◆ **Exercise requirements**: Beginning at the line that holds "You are a computer-use", transcribe each line exactly through the end of the records, and leave any pictures out.

◆ **Study material**:
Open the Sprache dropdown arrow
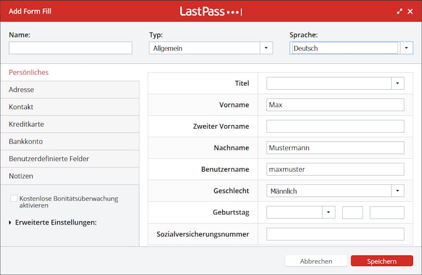Screen dimensions: 422x275 (406, 48)
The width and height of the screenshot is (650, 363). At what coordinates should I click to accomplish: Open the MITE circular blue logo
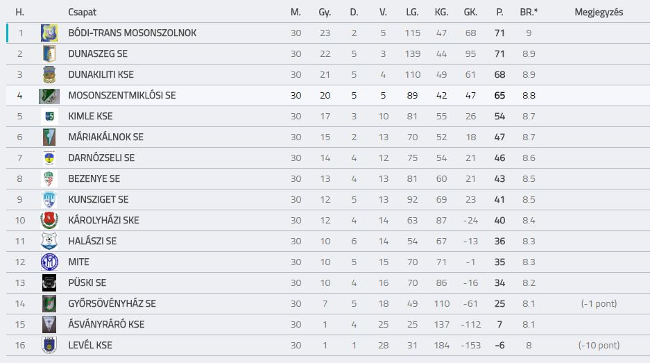(x=49, y=262)
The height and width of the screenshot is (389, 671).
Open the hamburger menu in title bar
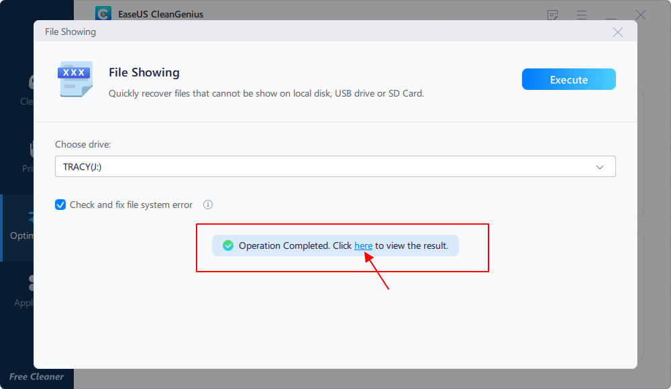click(x=582, y=15)
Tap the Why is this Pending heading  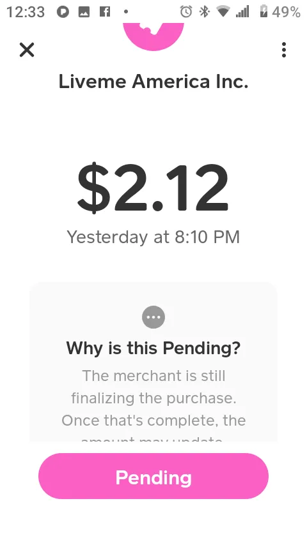coord(154,348)
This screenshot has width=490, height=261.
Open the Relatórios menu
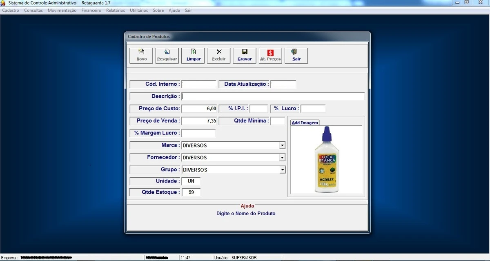click(x=116, y=11)
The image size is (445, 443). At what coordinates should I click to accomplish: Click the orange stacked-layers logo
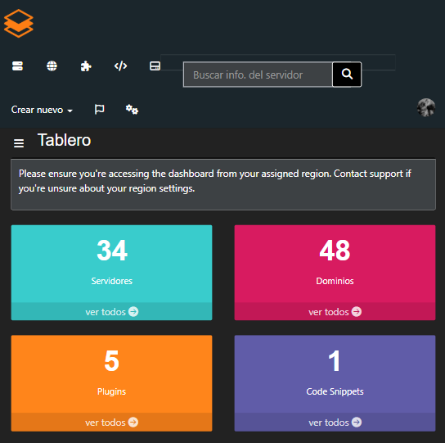point(19,23)
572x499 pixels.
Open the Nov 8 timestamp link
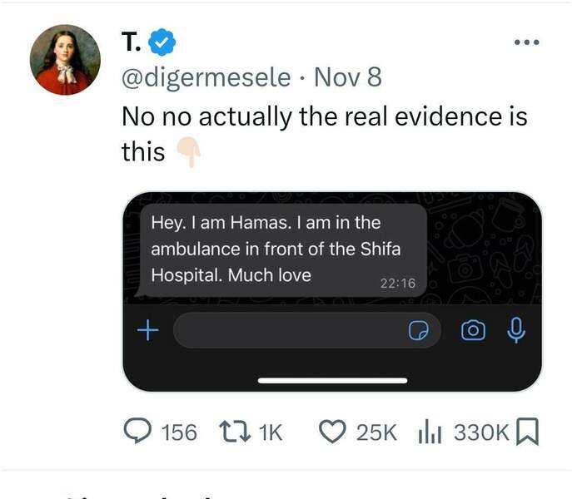(x=348, y=77)
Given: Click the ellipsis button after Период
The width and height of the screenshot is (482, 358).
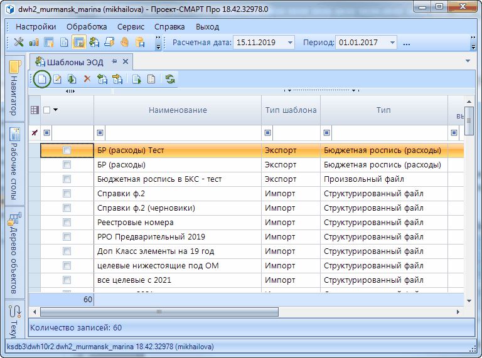Looking at the screenshot, I should (406, 43).
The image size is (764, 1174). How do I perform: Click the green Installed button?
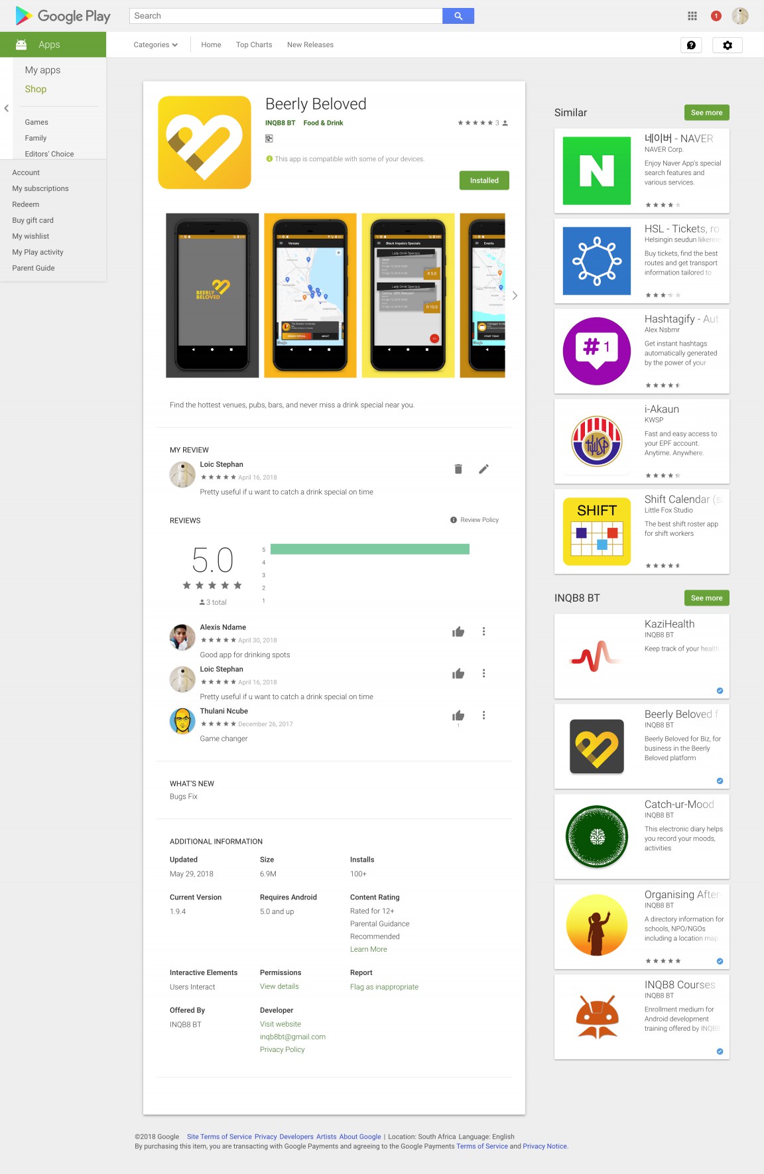(x=484, y=180)
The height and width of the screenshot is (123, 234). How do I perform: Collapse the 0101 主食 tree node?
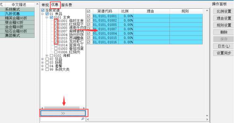click(47, 17)
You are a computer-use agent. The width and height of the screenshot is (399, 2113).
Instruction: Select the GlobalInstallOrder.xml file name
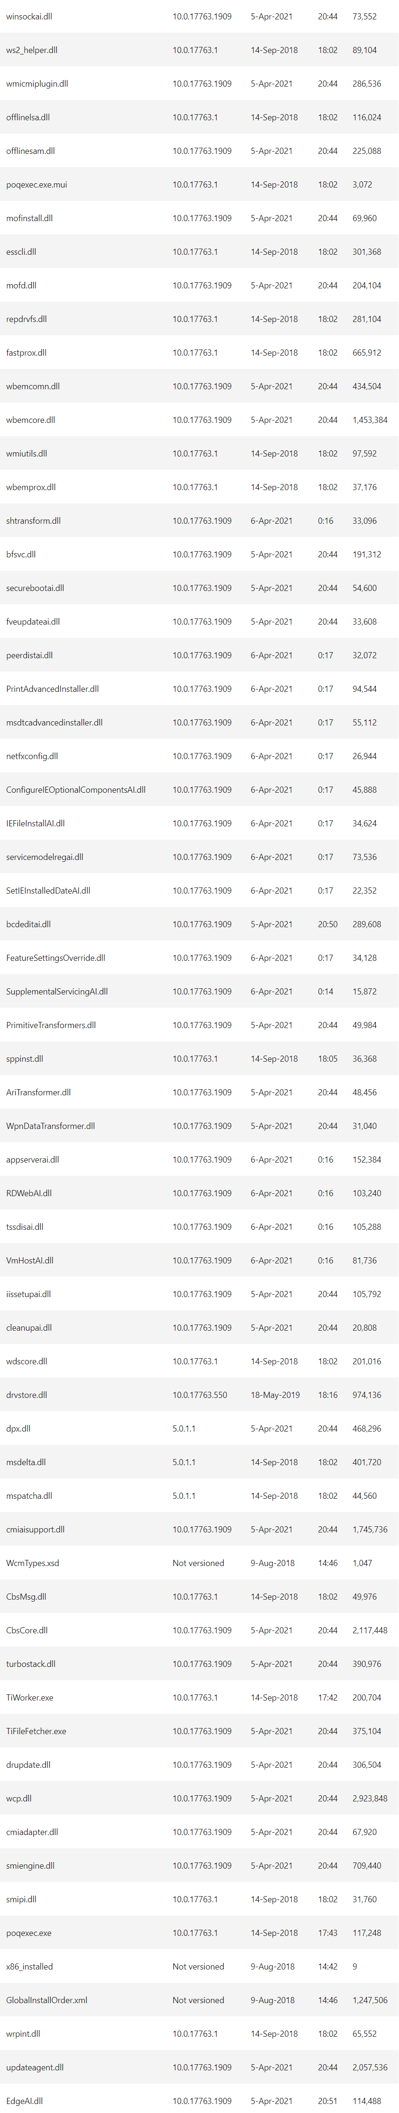pos(47,2000)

◆ **Exercise result**:
You are a computer-use agent. The width and height of the screenshot is (399, 2113).
Instruction: Select the GlobalInstallOrder.xml file name
pos(47,2000)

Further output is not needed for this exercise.